A non-negotiable principle of our peace and reconciliation process is that none of our citizens should be forced to travel at the back of the bus.
That’s particularly true for our young people who are the font of all our hopes for a shared and prosperous future.
And that’s why the shameful decision by the Executive’s Minister for Communities in the mouth of Christmas to withdraw Gaeltacht college summer scholarships from schoolchildren caused such outrage across the community.
But it also demonstrated that in some quarters the lessons of the civil rights movement have still not been learnt.
There’s a similar blind spot when it comes to noses-in-the-trough abuse of the public purse.
How else can you explain the nonchalance and arrogance from those in privileged positions to the revelations that the botched RHI scheme enabled money to be pilfered from the pockets of hardworking taxpayers?
It was against this background of belligerence and bigotry that Martin McGuinness called time on the Northern Executive.
Dignity, integrity and respect for the peacemakers and bridge-builders left him with no other choice.

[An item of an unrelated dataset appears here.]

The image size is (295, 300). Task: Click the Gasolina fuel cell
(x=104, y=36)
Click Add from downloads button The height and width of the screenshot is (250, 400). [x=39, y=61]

As a result, voters here will go to the polls on 2 March. My hat is in the ring for a seat in South Belfast.
Martin McGuinness has decided not to stand so that he can focus on his health battle. I know all readers of this ezine will wish him well in the time ahead and welcome the statements of thanks to him for his legendary contribution to our society from Ian Paisley jr. and others.
I am also mindful of the obligation on politicians at this time to avoid language and actions which play into the hands of those who would like to heighten tensions in our working class communities. Our duty is to build the peace while, of course, standing firm for progress.
In the meantime, this week I will continue in my role as Finance Minister to defend the public purse and stand up for the principles and promise of the Good Friday Agreement.
Tomorrow, I will continue to scrutinise the so-called interim solution to the RHI scheme. On Tuesday, I will bring forward in the Assembly proposals for a no-hiding-place public inquiry into the RHI debacle.
My preference is for a £500m, twenty-year solution. Sadly, that isn’t on the table because those responsible dragged their feet last year instead of bringing forward a full and comprehensive closure plan.
And in all this work, I will take great heart from the courage of the black civil rights champions — heroes like Atlanta Congressman John Lewis whose face adorns a West Belfast mural — who consigned back of the bus politics to the dustbin of history.
I met Congressman Lewis, who famously was bludgeoned on the bridge at Selma, in 2013 as Lord Mayor of Belfast when he graciously agreed to be a Belfast Peace Ambassador. I leave the last word to him: “Fifty years later, those of us who are committed to the cause of justice need to pace ourselves because our struggle does not last for one day, one week or one year, but it is the struggle of a lifetime, and each generation must do its part.”